'''

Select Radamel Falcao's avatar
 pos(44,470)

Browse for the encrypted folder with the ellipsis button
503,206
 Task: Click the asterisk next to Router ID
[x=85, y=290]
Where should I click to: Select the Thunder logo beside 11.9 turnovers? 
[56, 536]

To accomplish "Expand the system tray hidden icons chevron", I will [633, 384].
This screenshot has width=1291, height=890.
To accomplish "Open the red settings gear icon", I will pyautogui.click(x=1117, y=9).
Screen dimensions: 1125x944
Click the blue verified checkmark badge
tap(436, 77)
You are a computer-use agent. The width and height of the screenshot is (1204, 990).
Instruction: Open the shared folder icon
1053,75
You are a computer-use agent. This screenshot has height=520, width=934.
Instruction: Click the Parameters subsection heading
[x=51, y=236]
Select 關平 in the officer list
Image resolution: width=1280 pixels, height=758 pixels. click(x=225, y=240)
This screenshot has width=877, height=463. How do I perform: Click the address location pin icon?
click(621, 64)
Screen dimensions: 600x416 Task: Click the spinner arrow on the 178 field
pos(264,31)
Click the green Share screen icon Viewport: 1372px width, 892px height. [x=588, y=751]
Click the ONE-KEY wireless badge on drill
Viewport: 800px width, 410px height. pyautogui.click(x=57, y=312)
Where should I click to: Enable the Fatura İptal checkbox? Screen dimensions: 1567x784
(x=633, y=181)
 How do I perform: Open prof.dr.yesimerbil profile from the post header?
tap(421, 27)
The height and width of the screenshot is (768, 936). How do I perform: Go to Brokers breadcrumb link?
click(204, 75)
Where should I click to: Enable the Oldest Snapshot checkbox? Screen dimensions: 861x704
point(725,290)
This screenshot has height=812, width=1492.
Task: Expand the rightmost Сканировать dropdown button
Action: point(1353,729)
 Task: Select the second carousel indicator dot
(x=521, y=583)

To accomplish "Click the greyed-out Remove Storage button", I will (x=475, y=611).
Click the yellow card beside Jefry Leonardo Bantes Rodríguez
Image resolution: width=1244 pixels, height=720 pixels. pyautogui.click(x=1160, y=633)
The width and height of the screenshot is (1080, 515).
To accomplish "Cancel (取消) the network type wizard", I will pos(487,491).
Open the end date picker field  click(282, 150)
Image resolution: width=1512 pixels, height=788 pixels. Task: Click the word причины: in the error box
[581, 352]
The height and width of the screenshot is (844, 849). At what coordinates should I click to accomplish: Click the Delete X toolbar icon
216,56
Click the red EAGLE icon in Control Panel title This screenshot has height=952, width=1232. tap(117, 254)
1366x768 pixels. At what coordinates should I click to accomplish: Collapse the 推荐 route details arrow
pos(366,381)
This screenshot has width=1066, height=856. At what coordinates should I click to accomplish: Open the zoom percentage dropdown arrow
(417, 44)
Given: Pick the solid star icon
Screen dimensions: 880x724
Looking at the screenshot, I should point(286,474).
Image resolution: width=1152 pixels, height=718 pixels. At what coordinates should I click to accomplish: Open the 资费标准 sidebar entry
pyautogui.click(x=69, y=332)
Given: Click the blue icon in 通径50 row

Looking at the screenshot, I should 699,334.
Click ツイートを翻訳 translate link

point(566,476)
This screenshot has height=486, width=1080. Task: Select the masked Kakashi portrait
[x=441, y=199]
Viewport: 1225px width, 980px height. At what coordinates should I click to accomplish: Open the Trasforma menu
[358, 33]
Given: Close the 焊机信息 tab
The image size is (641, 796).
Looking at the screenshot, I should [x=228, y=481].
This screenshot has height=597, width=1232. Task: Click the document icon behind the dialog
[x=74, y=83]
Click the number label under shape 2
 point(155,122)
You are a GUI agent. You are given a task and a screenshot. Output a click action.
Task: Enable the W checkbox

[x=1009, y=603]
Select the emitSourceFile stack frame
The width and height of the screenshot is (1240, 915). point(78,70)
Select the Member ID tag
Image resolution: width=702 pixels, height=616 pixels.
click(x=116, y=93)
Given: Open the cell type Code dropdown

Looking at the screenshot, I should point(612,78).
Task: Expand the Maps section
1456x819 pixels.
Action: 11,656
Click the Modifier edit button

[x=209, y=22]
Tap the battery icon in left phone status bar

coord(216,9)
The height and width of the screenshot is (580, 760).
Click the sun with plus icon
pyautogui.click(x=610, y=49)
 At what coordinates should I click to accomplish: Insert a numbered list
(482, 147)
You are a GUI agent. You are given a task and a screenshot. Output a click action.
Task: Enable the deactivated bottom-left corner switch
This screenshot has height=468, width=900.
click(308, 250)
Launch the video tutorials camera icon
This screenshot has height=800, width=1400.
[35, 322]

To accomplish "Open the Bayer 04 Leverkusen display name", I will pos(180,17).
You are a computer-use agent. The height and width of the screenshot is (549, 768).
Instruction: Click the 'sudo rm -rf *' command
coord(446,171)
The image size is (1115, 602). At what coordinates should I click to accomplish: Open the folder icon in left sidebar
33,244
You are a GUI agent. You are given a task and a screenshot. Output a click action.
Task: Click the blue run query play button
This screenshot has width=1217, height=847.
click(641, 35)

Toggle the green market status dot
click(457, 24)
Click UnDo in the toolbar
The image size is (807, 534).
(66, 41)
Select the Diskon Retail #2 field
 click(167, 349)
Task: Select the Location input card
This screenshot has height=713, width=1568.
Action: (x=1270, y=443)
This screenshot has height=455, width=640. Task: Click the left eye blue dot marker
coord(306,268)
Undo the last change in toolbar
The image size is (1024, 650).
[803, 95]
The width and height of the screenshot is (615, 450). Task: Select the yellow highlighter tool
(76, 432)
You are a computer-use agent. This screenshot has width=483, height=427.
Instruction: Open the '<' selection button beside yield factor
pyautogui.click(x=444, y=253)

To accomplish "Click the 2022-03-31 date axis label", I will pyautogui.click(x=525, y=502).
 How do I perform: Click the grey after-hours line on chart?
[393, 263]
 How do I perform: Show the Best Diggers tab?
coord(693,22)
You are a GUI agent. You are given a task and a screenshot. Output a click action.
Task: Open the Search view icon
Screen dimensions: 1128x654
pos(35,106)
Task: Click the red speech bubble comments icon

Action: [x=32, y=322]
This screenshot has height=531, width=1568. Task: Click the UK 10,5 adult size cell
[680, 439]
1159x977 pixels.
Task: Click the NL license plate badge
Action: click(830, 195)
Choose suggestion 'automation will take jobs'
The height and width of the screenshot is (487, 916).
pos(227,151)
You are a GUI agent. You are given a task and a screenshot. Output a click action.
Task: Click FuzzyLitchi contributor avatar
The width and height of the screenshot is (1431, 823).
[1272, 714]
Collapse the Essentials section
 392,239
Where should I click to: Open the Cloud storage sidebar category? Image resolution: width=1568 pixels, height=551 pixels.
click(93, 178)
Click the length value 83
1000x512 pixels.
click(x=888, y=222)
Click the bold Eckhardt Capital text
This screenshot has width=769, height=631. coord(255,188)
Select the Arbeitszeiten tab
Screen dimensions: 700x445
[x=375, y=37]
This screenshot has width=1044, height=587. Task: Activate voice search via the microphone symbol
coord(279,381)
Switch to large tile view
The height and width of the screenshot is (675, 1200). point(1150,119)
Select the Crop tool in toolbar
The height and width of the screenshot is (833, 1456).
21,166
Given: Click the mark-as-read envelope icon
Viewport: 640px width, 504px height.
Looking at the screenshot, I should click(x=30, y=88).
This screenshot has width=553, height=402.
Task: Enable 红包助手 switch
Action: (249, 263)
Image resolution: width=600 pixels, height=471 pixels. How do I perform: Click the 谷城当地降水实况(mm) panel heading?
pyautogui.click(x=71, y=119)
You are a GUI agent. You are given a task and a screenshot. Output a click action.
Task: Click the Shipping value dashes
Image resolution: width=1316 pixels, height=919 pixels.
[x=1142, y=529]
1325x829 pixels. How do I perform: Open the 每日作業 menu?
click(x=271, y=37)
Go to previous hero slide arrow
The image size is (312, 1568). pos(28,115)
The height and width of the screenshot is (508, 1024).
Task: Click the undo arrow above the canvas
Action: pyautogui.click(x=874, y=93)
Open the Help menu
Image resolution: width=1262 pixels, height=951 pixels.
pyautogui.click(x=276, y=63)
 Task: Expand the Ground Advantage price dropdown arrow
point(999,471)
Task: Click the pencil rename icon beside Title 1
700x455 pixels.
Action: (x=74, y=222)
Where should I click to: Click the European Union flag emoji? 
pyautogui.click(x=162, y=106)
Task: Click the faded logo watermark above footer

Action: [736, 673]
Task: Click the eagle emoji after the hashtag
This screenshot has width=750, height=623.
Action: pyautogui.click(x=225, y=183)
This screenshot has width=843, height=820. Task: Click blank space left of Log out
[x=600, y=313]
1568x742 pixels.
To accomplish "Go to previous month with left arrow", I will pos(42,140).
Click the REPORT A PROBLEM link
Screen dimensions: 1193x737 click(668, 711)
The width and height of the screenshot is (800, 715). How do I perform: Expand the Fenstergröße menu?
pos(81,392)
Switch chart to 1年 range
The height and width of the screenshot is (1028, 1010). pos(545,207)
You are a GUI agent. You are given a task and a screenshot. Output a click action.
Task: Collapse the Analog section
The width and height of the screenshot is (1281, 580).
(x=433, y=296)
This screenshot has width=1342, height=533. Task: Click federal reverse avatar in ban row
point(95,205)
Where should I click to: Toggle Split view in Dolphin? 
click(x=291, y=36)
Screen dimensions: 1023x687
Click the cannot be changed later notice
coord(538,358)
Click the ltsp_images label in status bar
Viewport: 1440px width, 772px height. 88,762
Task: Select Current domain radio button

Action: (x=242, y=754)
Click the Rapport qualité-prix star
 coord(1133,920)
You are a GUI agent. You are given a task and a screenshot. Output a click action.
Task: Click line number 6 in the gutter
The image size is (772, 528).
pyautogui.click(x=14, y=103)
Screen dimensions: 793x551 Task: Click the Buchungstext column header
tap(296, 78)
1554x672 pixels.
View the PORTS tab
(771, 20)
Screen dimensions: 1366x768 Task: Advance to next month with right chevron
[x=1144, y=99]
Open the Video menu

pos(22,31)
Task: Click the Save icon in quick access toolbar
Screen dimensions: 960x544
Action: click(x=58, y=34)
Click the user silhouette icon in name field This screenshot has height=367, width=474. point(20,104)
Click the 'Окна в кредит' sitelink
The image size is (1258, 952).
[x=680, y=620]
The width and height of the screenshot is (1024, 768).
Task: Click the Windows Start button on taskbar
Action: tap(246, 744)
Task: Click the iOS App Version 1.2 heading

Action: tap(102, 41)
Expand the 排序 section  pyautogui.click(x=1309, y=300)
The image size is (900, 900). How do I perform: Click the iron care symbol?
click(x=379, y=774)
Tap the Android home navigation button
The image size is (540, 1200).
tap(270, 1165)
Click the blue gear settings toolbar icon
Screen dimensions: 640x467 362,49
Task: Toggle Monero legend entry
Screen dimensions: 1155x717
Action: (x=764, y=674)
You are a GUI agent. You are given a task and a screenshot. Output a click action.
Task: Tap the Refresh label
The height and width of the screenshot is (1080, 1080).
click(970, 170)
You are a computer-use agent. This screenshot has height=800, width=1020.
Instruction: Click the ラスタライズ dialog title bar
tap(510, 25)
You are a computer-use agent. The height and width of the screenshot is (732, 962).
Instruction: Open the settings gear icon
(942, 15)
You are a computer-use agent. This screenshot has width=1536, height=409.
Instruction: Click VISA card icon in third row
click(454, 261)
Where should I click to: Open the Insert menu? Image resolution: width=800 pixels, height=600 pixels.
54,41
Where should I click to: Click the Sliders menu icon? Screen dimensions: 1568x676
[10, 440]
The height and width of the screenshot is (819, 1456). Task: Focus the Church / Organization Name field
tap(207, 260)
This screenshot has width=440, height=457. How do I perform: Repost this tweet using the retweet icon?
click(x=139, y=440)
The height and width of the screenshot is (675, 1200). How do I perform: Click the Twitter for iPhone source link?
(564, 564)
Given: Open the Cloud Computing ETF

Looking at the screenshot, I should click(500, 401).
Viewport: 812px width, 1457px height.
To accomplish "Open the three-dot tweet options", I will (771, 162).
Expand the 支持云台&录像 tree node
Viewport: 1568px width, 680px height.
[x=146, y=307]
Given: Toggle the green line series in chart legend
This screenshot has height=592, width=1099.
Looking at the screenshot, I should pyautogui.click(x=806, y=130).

'''

Your goal >> Begin at the first line of the entries above and copy every line exactly, ending with the line that contains "Click the green".

Answer >>
Select Radamel Falcao's avatar
 pos(44,470)

Browse for the encrypted folder with the ellipsis button
503,206
 Task: Click the asterisk next to Router ID
[x=85, y=290]
Where should I click to: Select the Thunder logo beside 11.9 turnovers? 
[56, 536]

To accomplish "Expand the system tray hidden icons chevron", I will [633, 384].
This screenshot has width=1291, height=890.
To accomplish "Open the red settings gear icon", I will pyautogui.click(x=1117, y=9).
Screen dimensions: 1125x944
Click the blue verified checkmark badge
tap(436, 77)
You are a computer-use agent. The width and height of the screenshot is (1204, 990).
Instruction: Open the shared folder icon
1053,75
You are a computer-use agent. This screenshot has height=520, width=934.
Instruction: Click the Parameters subsection heading
[x=51, y=236]
Select 關平 in the officer list
Image resolution: width=1280 pixels, height=758 pixels. click(x=225, y=240)
This screenshot has width=877, height=463. How do I perform: Click the address location pin icon?
click(621, 64)
Screen dimensions: 600x416 Task: Click the spinner arrow on the 178 field
pos(264,31)
Click the green Share screen icon Viewport: 1372px width, 892px height. [x=588, y=751]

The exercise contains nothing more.